Innovation update | New available ParentText UX

Phone mock-up with screen open on ParentText app.

5 Day UX - Early results from the ParentText 2.0 optimisation showed impressive improvements in user interaction, but retaining users for 38 days of curriculum remains a challenge, especially without external support. With this knowledge, the PLH content team retooled ParentText curriculum to deliver core parenting concepts of relationship building, giving praise, taking a pause, setting routines, and talking about feelings, to be delivered up-front to users in the first 5 days of interaction - all scaffolded around spending 5 minutes of One-on-One Time with children. Over five days, participants engage with five core lessons to earn their Positive Parenting Certificate. This method emphasises early exposure to essential content for improving their relationship with their child or teen and enabling parents to customise their learning paths by choosing relevant lessons thereafter.

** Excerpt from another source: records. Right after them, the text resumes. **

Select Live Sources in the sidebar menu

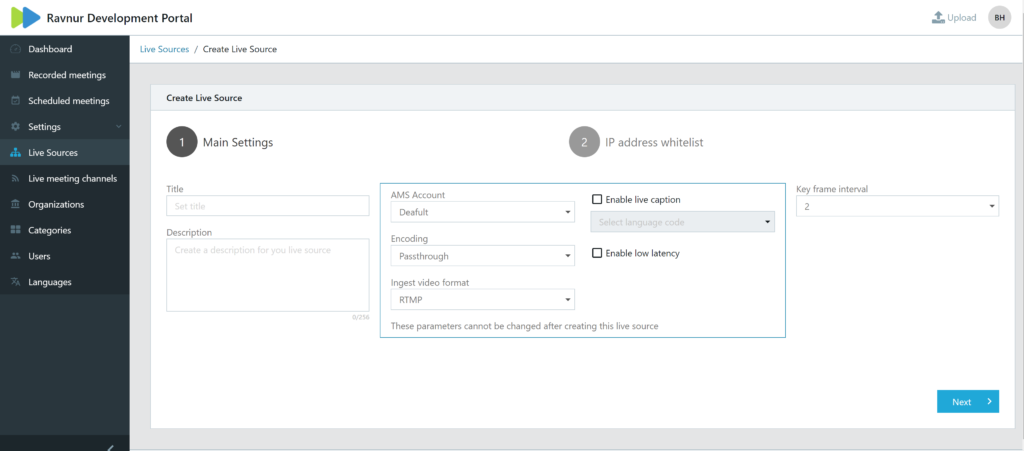click(53, 153)
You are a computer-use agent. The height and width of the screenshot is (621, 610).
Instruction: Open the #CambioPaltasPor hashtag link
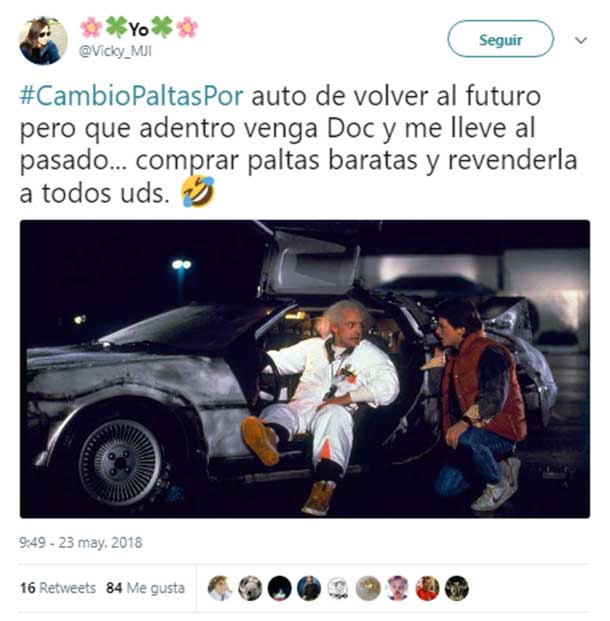pos(132,96)
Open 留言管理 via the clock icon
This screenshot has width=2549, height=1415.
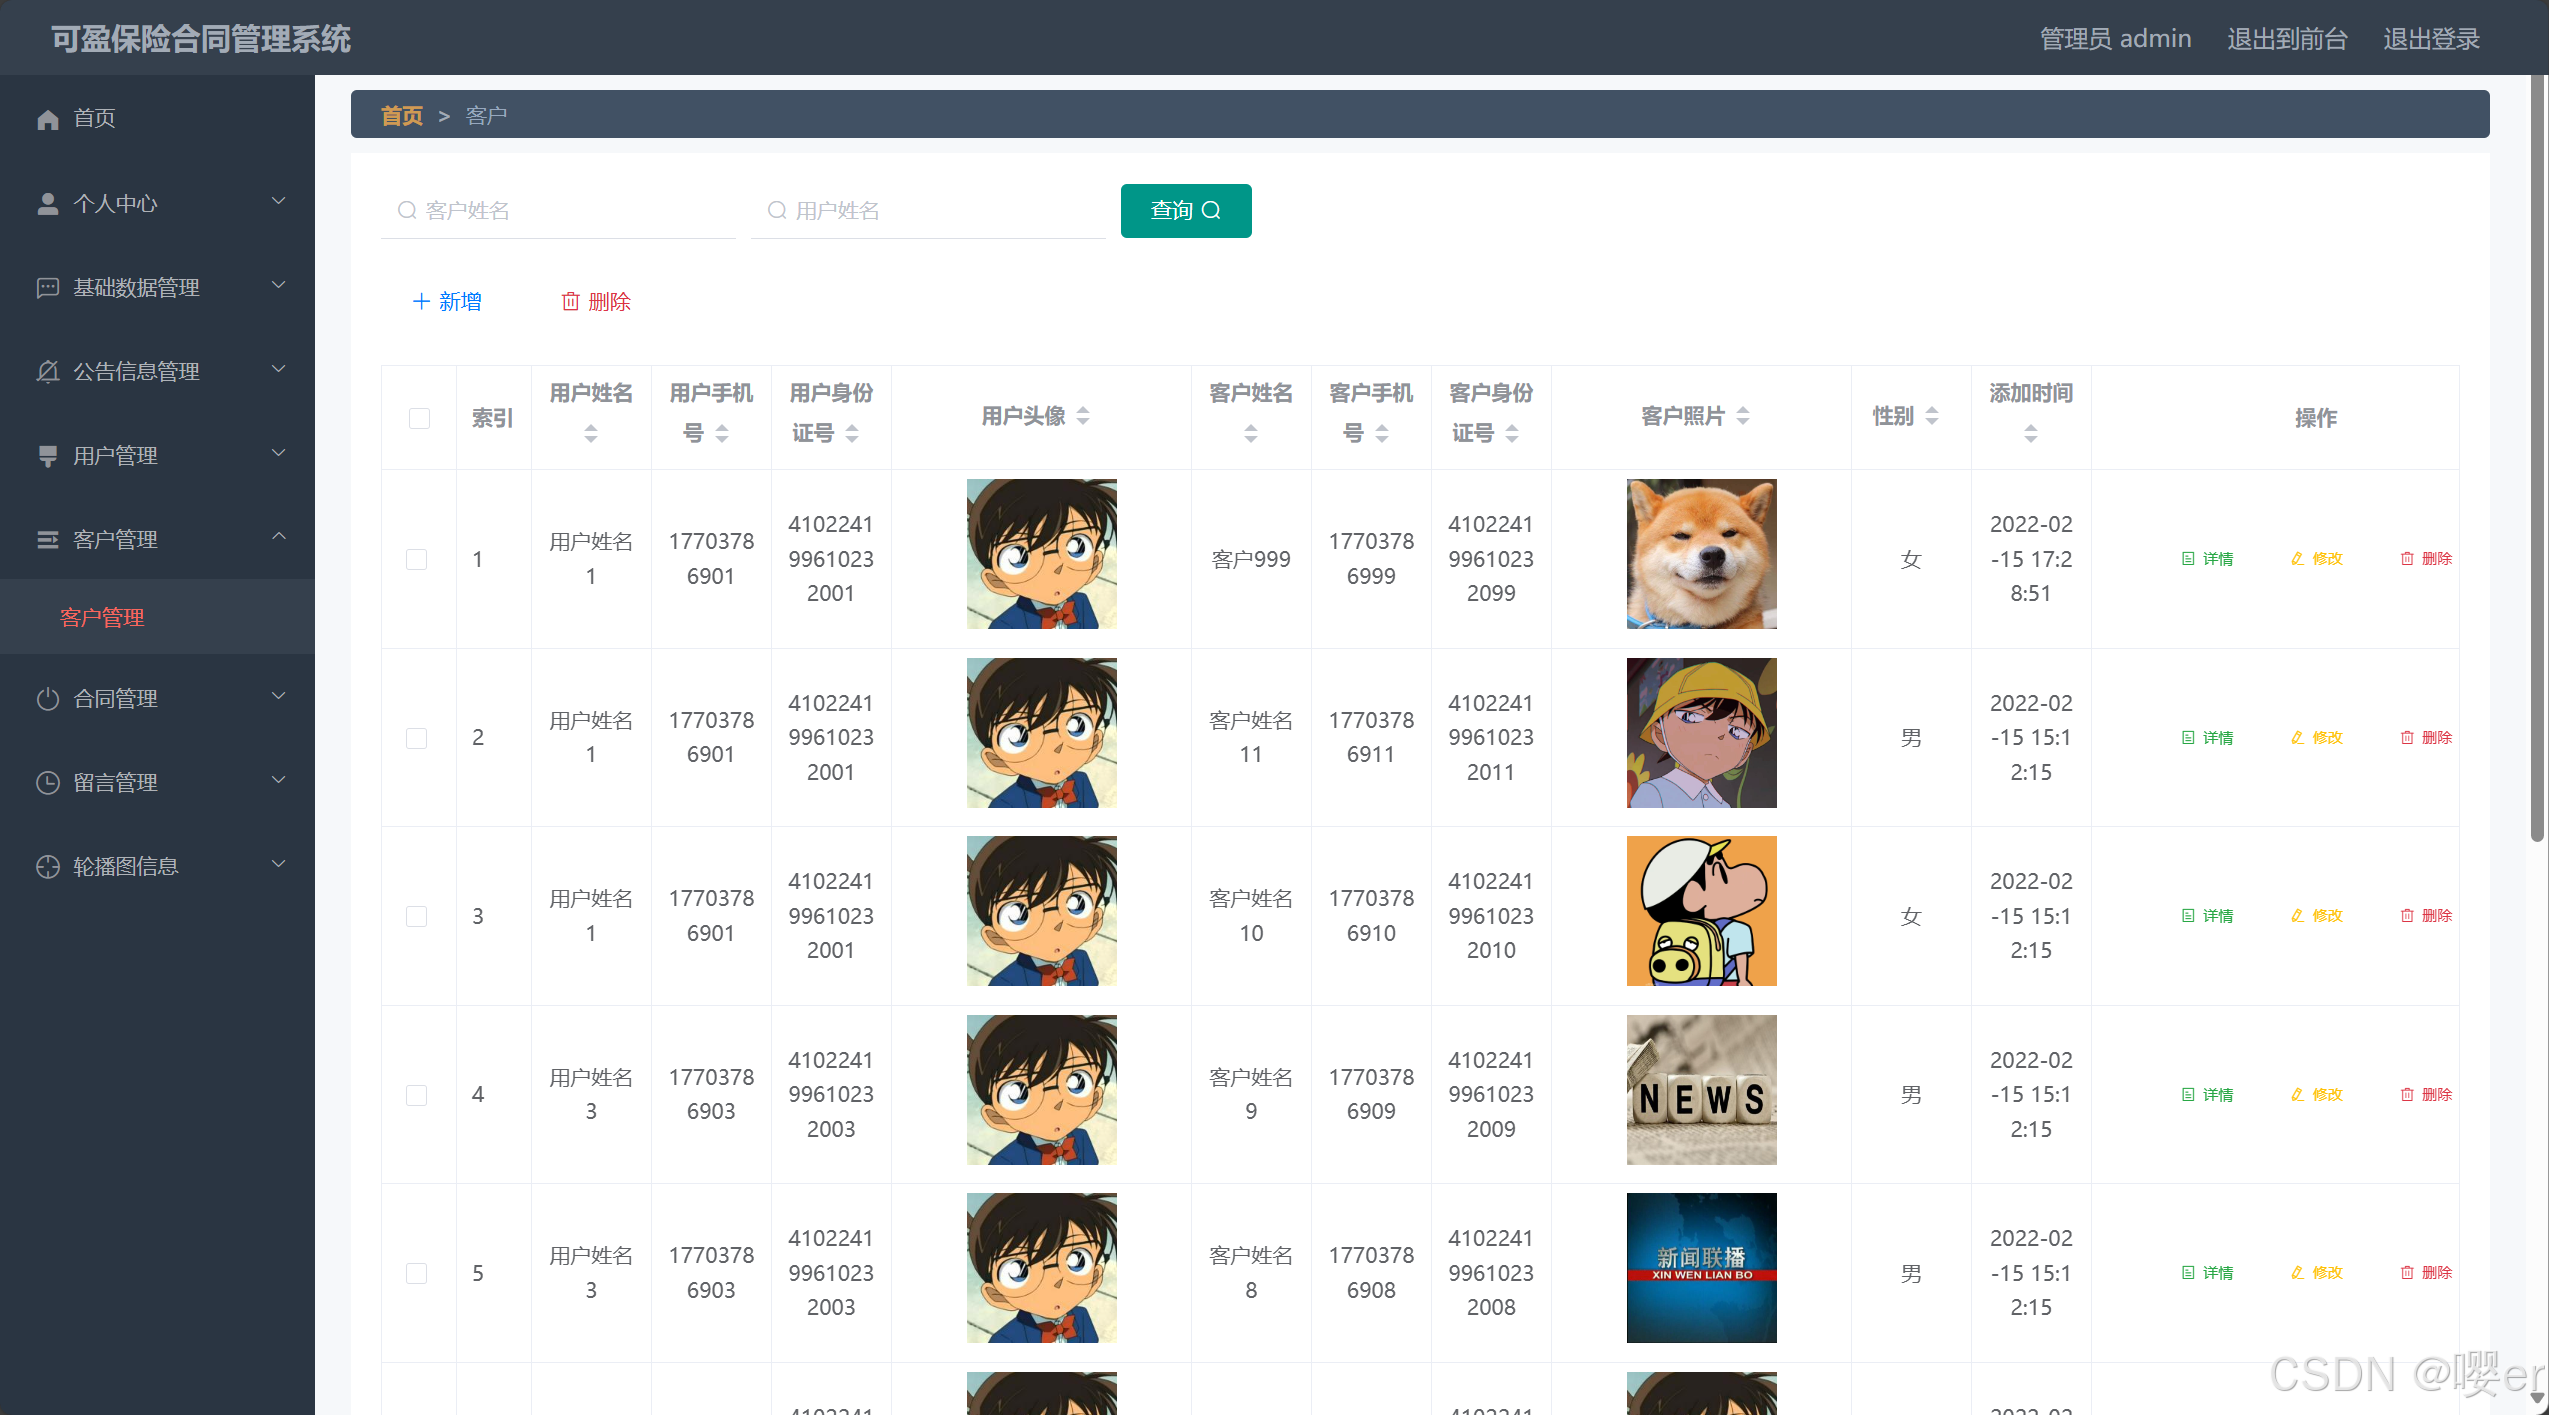pyautogui.click(x=47, y=782)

PLH, in collaboration with UNICEF Mexico and government partners, has launched the first localised version of this new user experience in the Crianza con Conciencia+* chatbot, piloting it for parents and caregivers of children aged 2-17. 

 

The chatbot includes surveys, quizzes, comics, tips, and home assignments, offering content in text, audio, or AI video, tailored to each user's profile, including the child’s age and caregiver's gender. Completing the course provides access to an extensive library of optional additional content. In Mexico, caregivers are enrolled in the chatbot through an in-person onboarding session and receive ongoing support through facilitator-led WhatsApp chat groups. The next deployment of this 5 Day UX will occur in South Africa under the GPI, within a randomised control trial exploring its impact as a digital-only intervention, without facilitator support.

 

An all audio chatbot for low-to-no literacy users (Rohingya Text) - a chatbot tailored to Rohingya parents and caregivers of 2 to 6-year-olds residing as refugees in Malaysia was designed by PLH, and piloted among 80 families with support from UNICEF Malaysia. This audio-only chatbot delivers five lessons over 10 days, allowing the users to experience the ParentText curriculum through short audio messages. The user experience was uniquely tailored to the lives of Rohingya refugees through co-design workshops. All parts of the chatbot, including a help menu and access to safeguarding resources, have been built to support illiterate users. This user experience is the first of its kind among RapidPro products globally.

 

Tip-focused chatbot (ParentText for Parents in Crisis*) - As part of the Africa 5 Nations project, with support from the Government of Japan through the Global Partnership to End Violence Against Children, a new CrisisText chatbot user experience digitises UNICEF, UNHCR, and WHO-approved parenting tips for crisis situations. The user experience was co-designed by PLH with parents who have experienced a crisis with their children in Ukraine, Democratic Republic of Congo, and Rwanda.  This universal content package offers a bank of 10 concise, applicable tips. Using this ready-to-deploy format, countries can rapidly and affordably deploy a contextualised chatbot in emergency contexts. 

 

* Note:Funding for ParentText for Parents in Crisis is external to the GPI however technologies developed are available for future GPI deployments. IDEMS International is the technology partner for all deployments. 

 

Components of a 5 day user experience:

 

CHAT: Optional participation in a weekly facilitator-led cohort chat session connects parents with one another and encourages continued participation.

 

TROUBLESHOOT: If progress isn’t being made against core indicators, such as quality time or reduced parent stress, parents receive tailored troubleshooting support to help them solve common challenges. 

 

SAFEGUARD: ParentText’s safeguarding protocol offers users access to local resources for safety, sexual violence, police, and more. 

PLAY : At the end of each daily interaction, parents are offered a randomly generated playful activity to complete with their child or teen. Parents can choose from activities that are calm, active, quick, or appropriate for a group.